[BEGIN GIVEN ENTRIES]
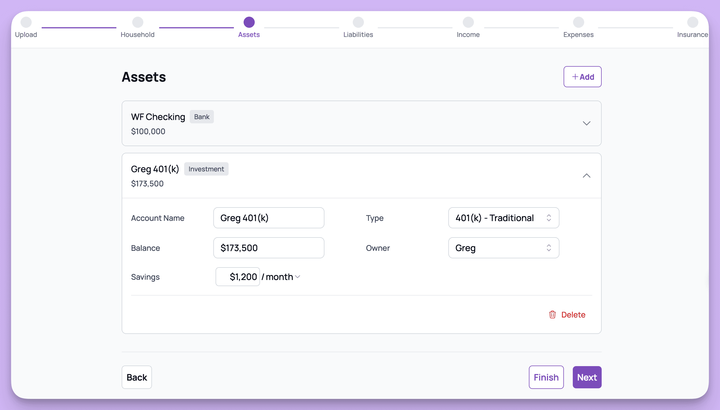720x410 pixels.
Task: Click the plus icon on Add button
Action: (575, 77)
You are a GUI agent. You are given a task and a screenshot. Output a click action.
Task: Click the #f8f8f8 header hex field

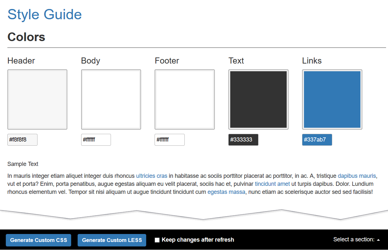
[END GIVEN ENTRIES]
DIRECTIVE >> Rewrite the lines above as a numbered list, dropping any blank lines and leaving out the pictures.

THE OUTPUT >>
1. 720x410 pixels.
2. Task: Click the plus icon on Add button
3. Action: (575, 77)
4. You are a GUI agent. You are given a task and a screenshot. Output a click action.
5. Task: Click the #f8f8f8 header hex field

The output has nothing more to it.